The following physical examination findings may be noted, varying with the severity of the disease:

  • Fever (76%) and tachycardia (65%) are common abnormal vital signs; hypotension may be noted

  • Abdominal tenderness, muscular guarding (68%), and distention (65%) are observed in most patients; bowel sounds are often diminished or absent because of gastric and transverse colonic ileus; guarding tends to be more pronounced in the upper abdomen

  • A minority of patients exhibit jaundice (28%)

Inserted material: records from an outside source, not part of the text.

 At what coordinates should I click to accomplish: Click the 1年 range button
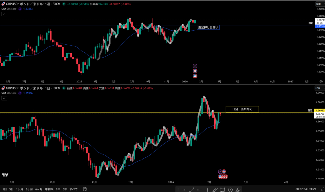tap(58, 189)
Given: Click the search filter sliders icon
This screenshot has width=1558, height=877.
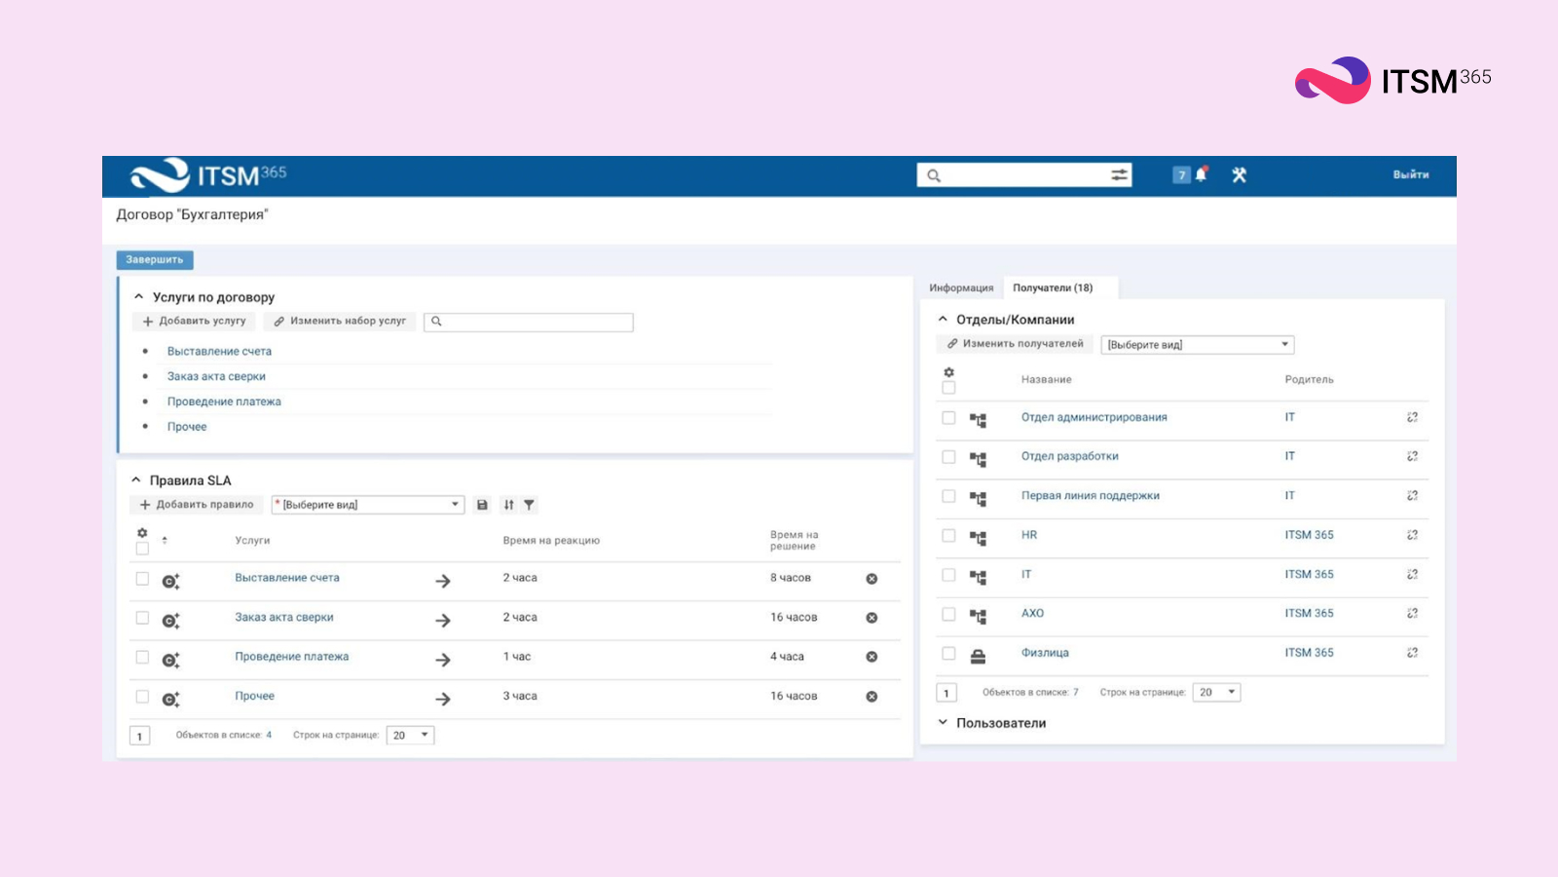Looking at the screenshot, I should [x=1119, y=175].
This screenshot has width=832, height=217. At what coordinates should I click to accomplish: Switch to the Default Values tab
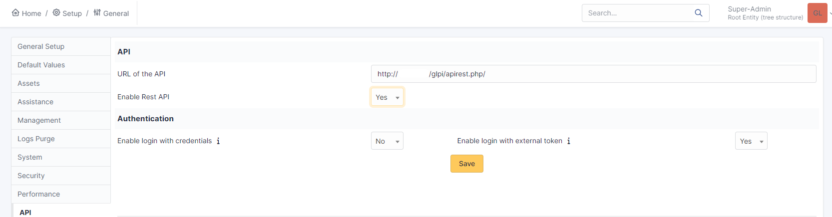(x=41, y=65)
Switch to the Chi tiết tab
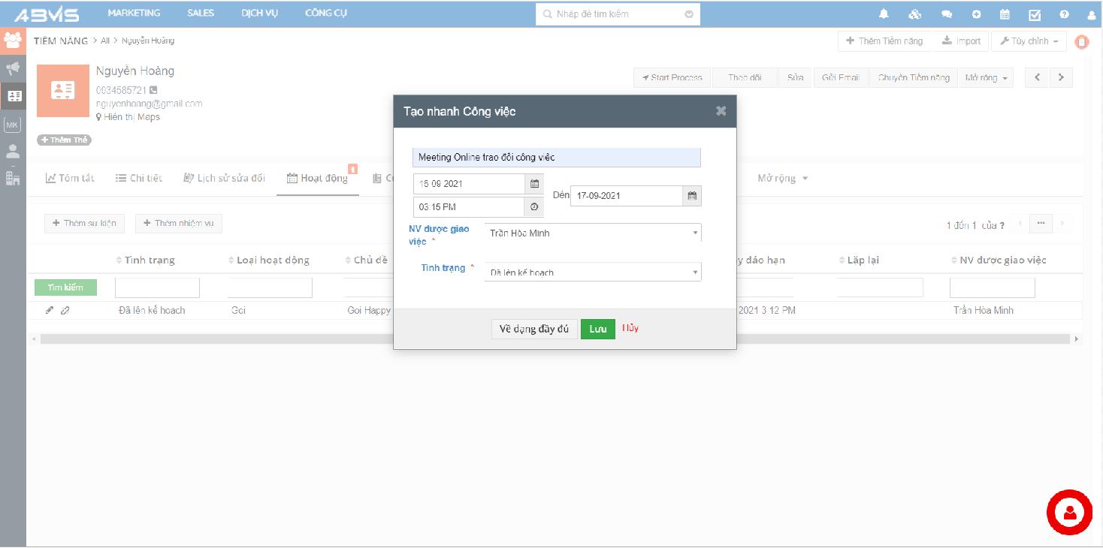Screen dimensions: 1103x548 tap(139, 178)
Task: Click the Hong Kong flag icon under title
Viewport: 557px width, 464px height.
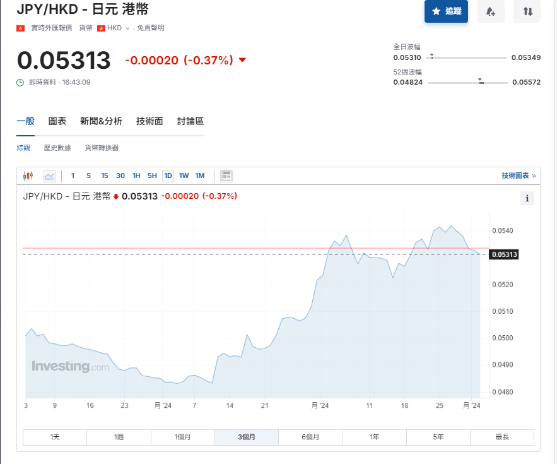Action: point(20,28)
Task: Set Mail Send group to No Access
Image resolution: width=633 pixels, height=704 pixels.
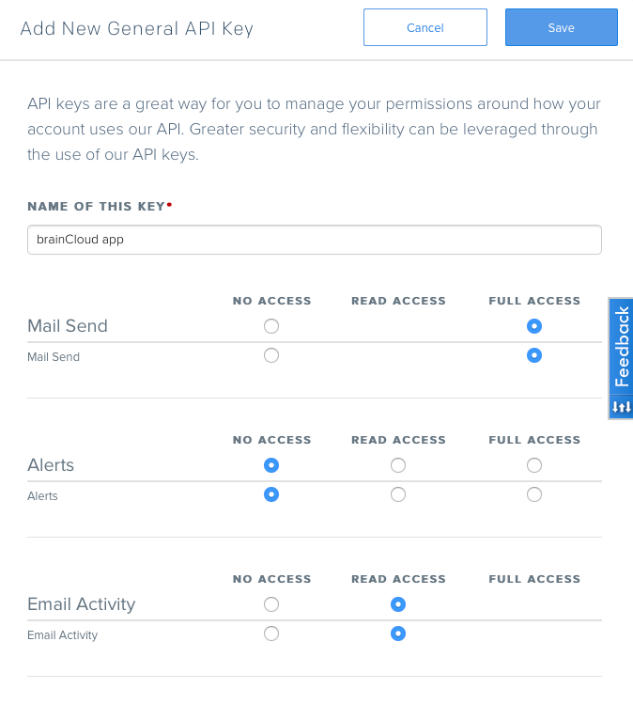Action: point(271,326)
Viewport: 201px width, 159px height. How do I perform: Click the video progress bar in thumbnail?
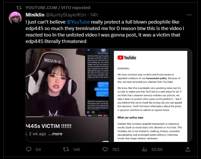pyautogui.click(x=67, y=117)
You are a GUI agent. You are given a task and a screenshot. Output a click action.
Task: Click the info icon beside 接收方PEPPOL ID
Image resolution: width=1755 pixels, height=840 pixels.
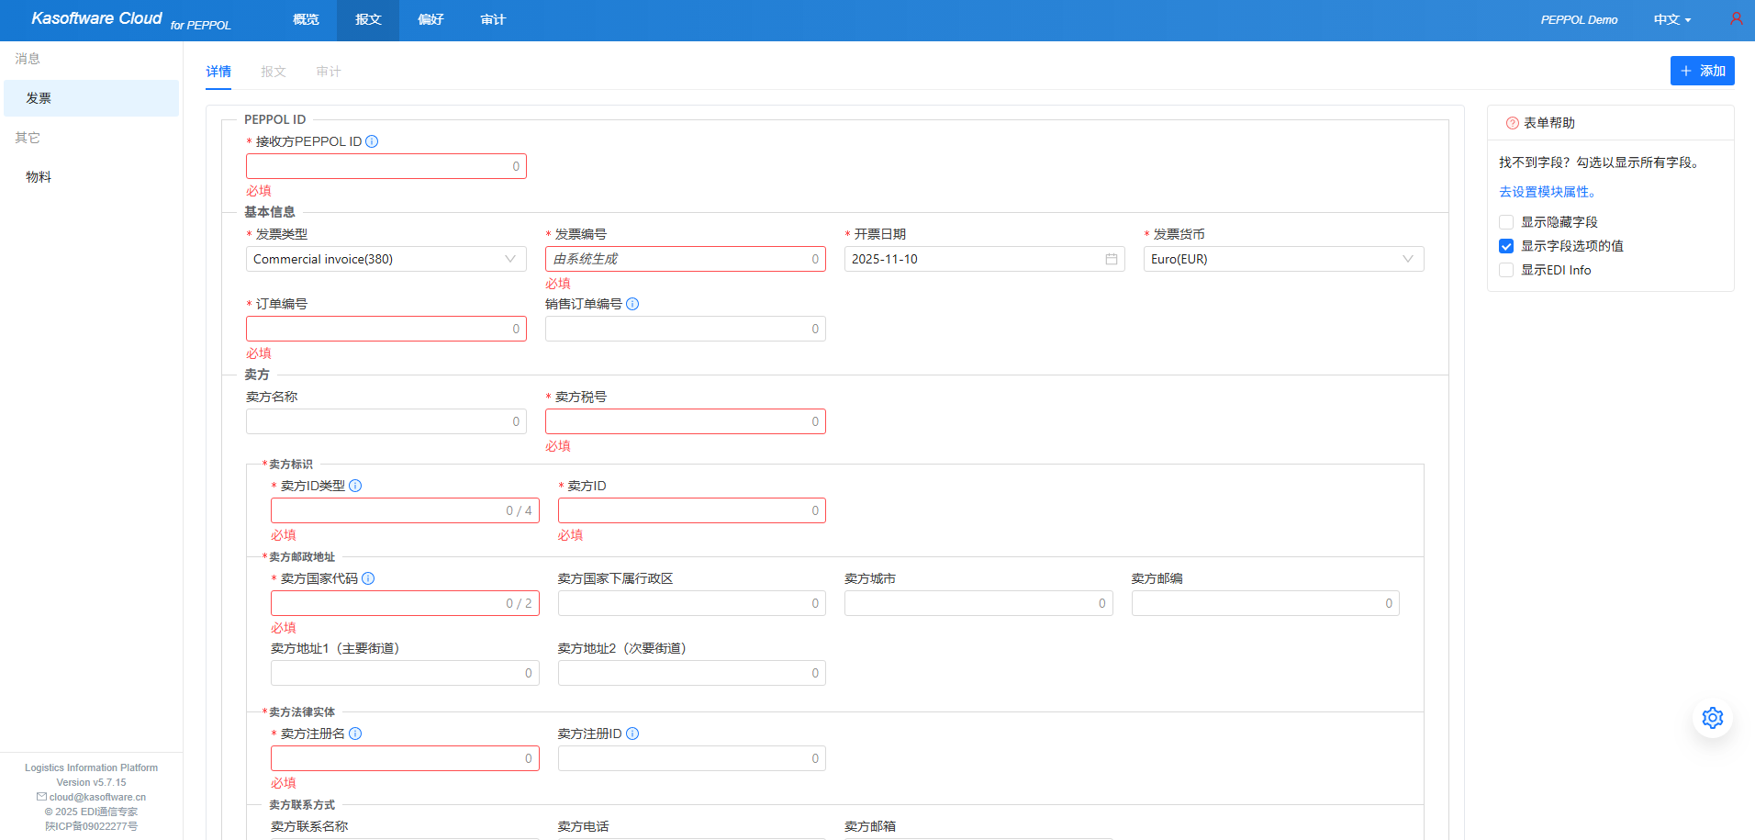click(372, 141)
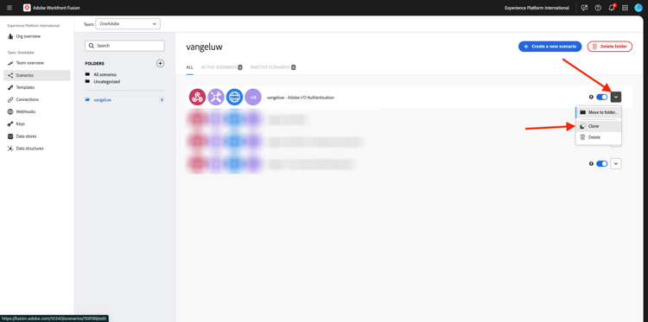The height and width of the screenshot is (322, 648).
Task: Open the apps grid icon
Action: (625, 8)
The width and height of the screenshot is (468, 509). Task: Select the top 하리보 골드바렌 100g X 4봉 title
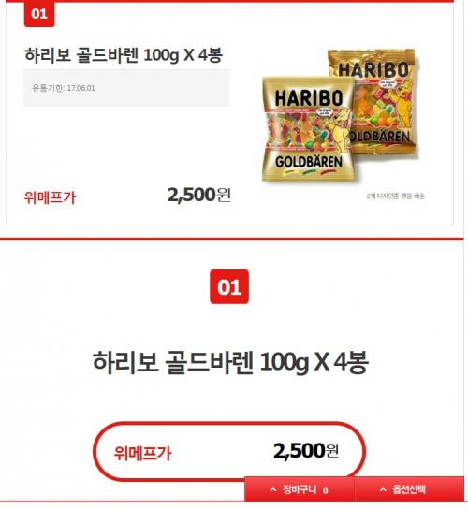tap(124, 55)
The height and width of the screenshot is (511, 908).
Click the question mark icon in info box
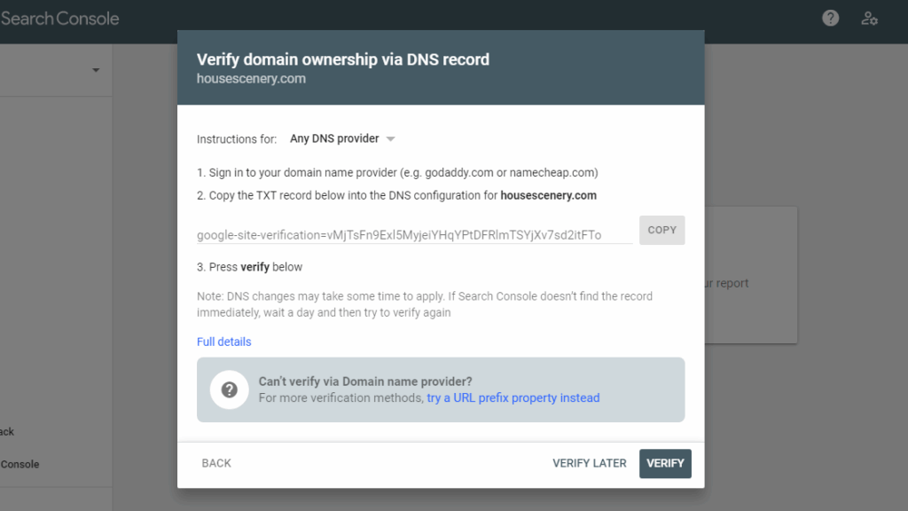tap(229, 389)
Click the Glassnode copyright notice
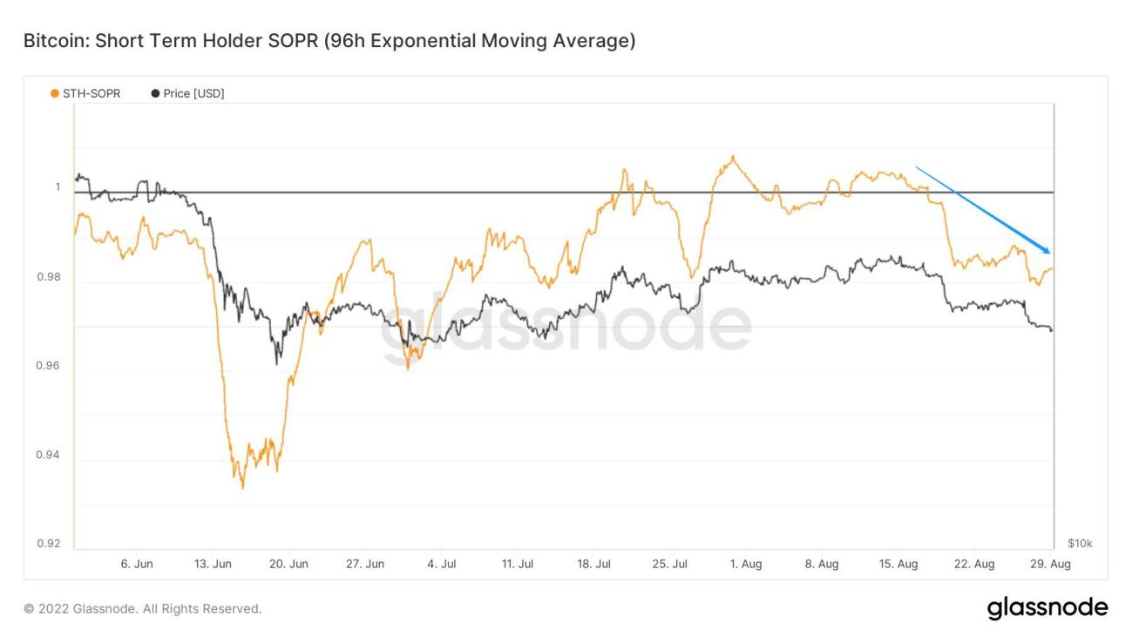This screenshot has width=1132, height=637. pyautogui.click(x=142, y=608)
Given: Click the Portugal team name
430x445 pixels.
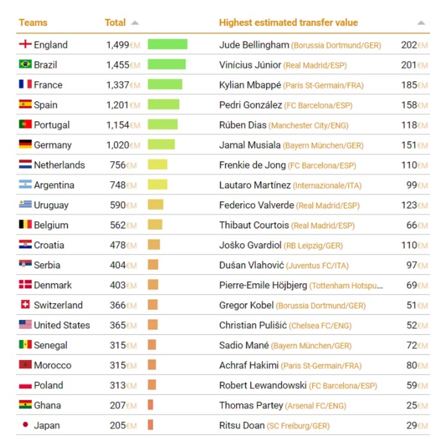Looking at the screenshot, I should (52, 124).
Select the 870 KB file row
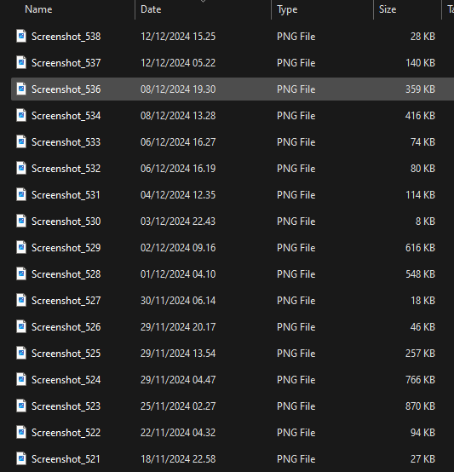The image size is (454, 472). pos(233,406)
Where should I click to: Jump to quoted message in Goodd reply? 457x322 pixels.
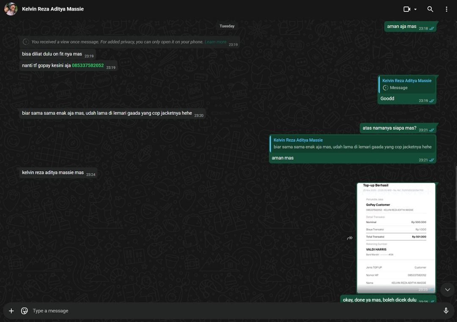point(406,84)
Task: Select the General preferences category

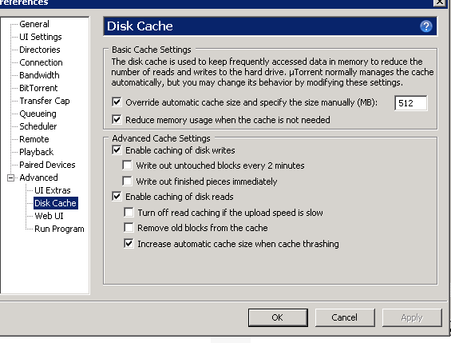Action: (34, 24)
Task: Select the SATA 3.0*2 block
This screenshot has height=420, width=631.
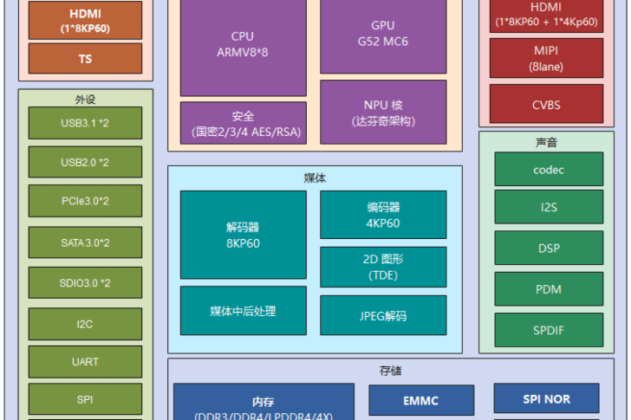Action: [85, 242]

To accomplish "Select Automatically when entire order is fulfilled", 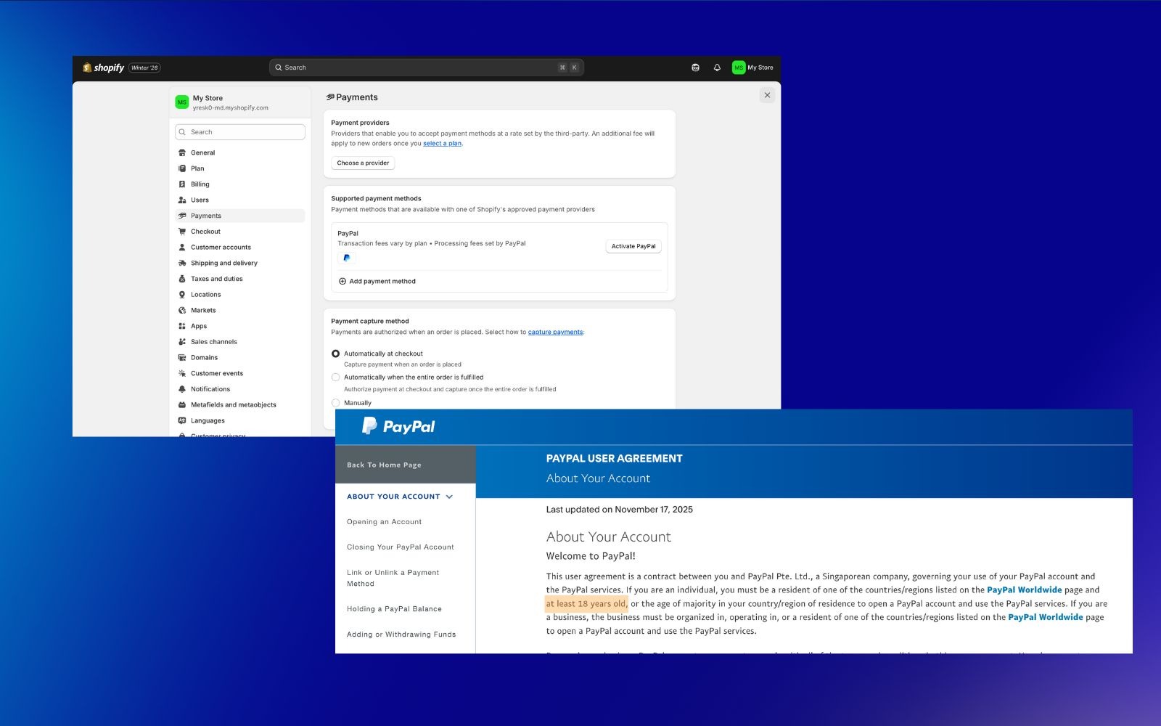I will (335, 378).
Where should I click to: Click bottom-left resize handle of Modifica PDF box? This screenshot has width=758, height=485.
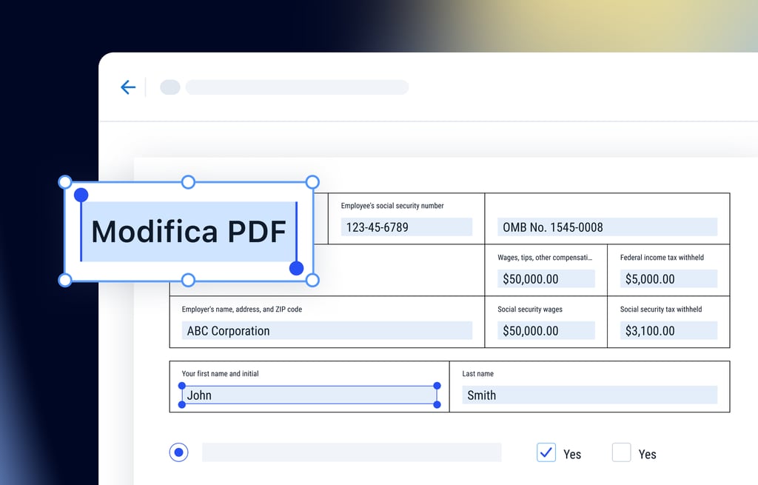tap(65, 280)
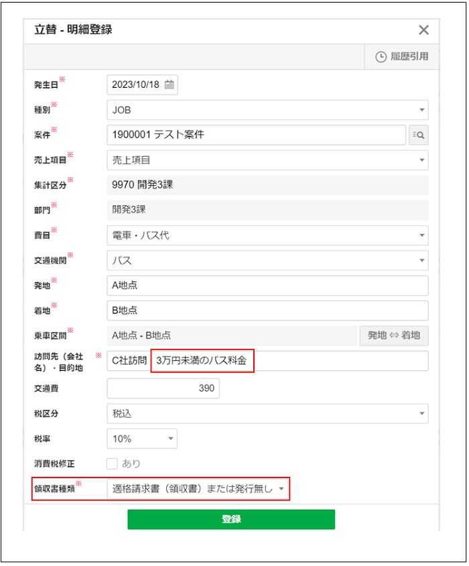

  • Some patients experience dyspnea (10%), which may be caused by irritation of the diaphragm (resulting from inflammation), pleural effusion, or a more serious condition, such as acute respiratory distress syndrome (ARDS); tachypnea may occur; lung auscultation may reveal basilar rales, especially in the left lung

  • In severe cases, hemodynamic instability is evident (10%) and hematemesis or melena sometimes develops (5%); in addition, patients with severe acute pancreatitis are often pale, diaphoretic, and listless

  • Occasionally, in the extremities, muscular spasm may be noted secondary to hypocalcemia

A few uncommon physical findings are associated with severe necrotizing pancreatitis:

  • The Cullen sign is a bluish discoloration around the umbilicus resulting from hemoperitoneum

  • The Grey-Turner sign is a reddish-brown discoloration along the flanks resulting from retroperitoneal blood dissecting along tissue planes; more commonly, patients may have a ruddy erythema in the flanks secondary to extravasated pancreatic exudate

  • Erythematous skin nodules may result from focal subcutaneous fat necrosis; these are usually not more than 1 cm in size and are typically located on extensor skin surfaces; in addition, polyarthritis is occasionally seen

Rarely, abnormalities on funduscopic examination may be seen in severe pancreatitis. Termed Purtscher retinopathy, this ischemic injury to the retina appears to be caused by activation of complement and agglutination of blood cells within the retinal vessels. It may cause temporary or permanent blindness.